Shades of the recent town hall meeting in Petaluma, the name-calling associated with the health care debate came to Congress on Wednesday night. “You lie,” Republican Rep. Joe Wilson of South Carolina shouted at the President of the United States.
Embarrassed and fearful of the political fallout, the House GOP leadership quickly instructed Wilson to apologize, and so he did, no doubt disappointing the folks who like to shout early and often.
Republican Sen. John McCain of Arizona was among the first to condemn Wilson’s attack. McCain, a war hero and the Republican nominee for president in 2008, is wise enough to know that this is not just about politics and manners. It’s about the wellbeing of the country. If the people elected to represent a nation of so many different regions, backgrounds and ideologies can’t work together, all of us, blue states and red states, will be left with a nation less safe and less prosperous.
Politics has always been and always will be a contact sport. People disagree, sometimes loudly. Issues are complicated. Conflicting interests must be fought for and compromised.
But it isn’t mud wrestling – or at least it shouldn’t be.
In case you missed it, we have our share of problems. On the short list, count the threat from terrorists, the worst economic conditions in 75 years, a health care system that is collapsing under its own weight, mountains of debt and rampant cynicism toward government, business and everything in between.
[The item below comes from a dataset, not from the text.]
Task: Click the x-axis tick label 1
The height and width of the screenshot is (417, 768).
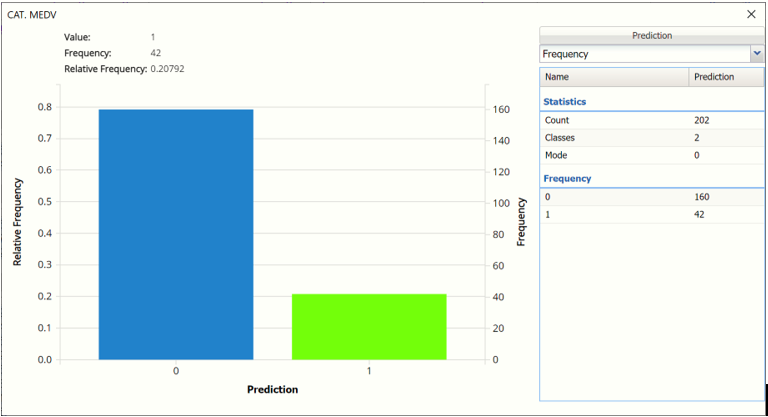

Closer to home, state government is dancing around the functional equivalent of bankruptcy, local governments are in crisis, and the public schools are imploding.
Given all that, one would expect that Americans would want a political system that functions.
In 2009, successful governance doesn’t get easier when the barriers that separate us are more numerous. Consider what has changed in recent years:
-Population studies confirm that Americans are choosing to reside around people who think just like they do.
If you live in Sonoma County, chances are you are confounded by the fact that 46 percent of American voters thought Sarah Palin should be the next vice president of the United States. Sorry, it’s their country, too.
-For better and worse, newspapers and a handful of television networks once served as the primary sources of news, creating a kind of common language for civic debate. Today, the Internet and cable television offer an infinite number of opportunities to share information – but also an infinite number of ways to divide us into tribes.
No one should be surprised that conservatives who get their information from Fox News and liberals who get their information from MSNBC live in alternate realities.
-What passes for journalism has changed, caught up in the appetite for celebrity, scandal and conflict.
-In politics and in the media, interest groups, consultants and ideologues make a good living exploiting our differences. But what works for them also tears at the fabric of the values we share as Americans.
-We live in an anxious time in which people are left to fear the threat of another terrorist attack, the prospects for their families now that their jobs have moved overseas and the stresses associated with a pace of change unprecedented in human history.
It’s not a good use of our time to curse the fates and imagine that we could turn back these changes. But what we can do is acknowledge their existence and their contributions to the divisiveness of politics in Washington, Sacramento and in meeting halls right here in Sonoma County.
Whether the subject is health care, state budget deficits or an asphalt plant in Petaluma, when we give license to the demonization of people with a different point of view, we discourage smart people from running for office and we ask for a government that doesn’t work very well.
In their anger, some no doubt enjoyed the fact that someone shouted, “Heil, Hitler,” when Democratic Rep. Lynn Woolsey arrived at the recent town hall meeting in Petaluma.
But I’m guessing the same folks weren’t so entertained when angry Democrats compared President George W. Bush to Hitler.
This is how it goes. Name-calling begets name-calling. Anger begets anger.
It’s a truism that our health care system is coming unstuck. In comparison to other countries, we spend more and get less. Businesses, families and government are sinking under the weight of the costs. As the baby boomers age, the burden will only grow larger. For the first time in history, some experts speculate the next generation will have a shorter life expectancy than the generation that preceded it.
Having recognized the imperative for reform, what would it say about us as a nation if we were incapable of a calm and rational conversation about the future?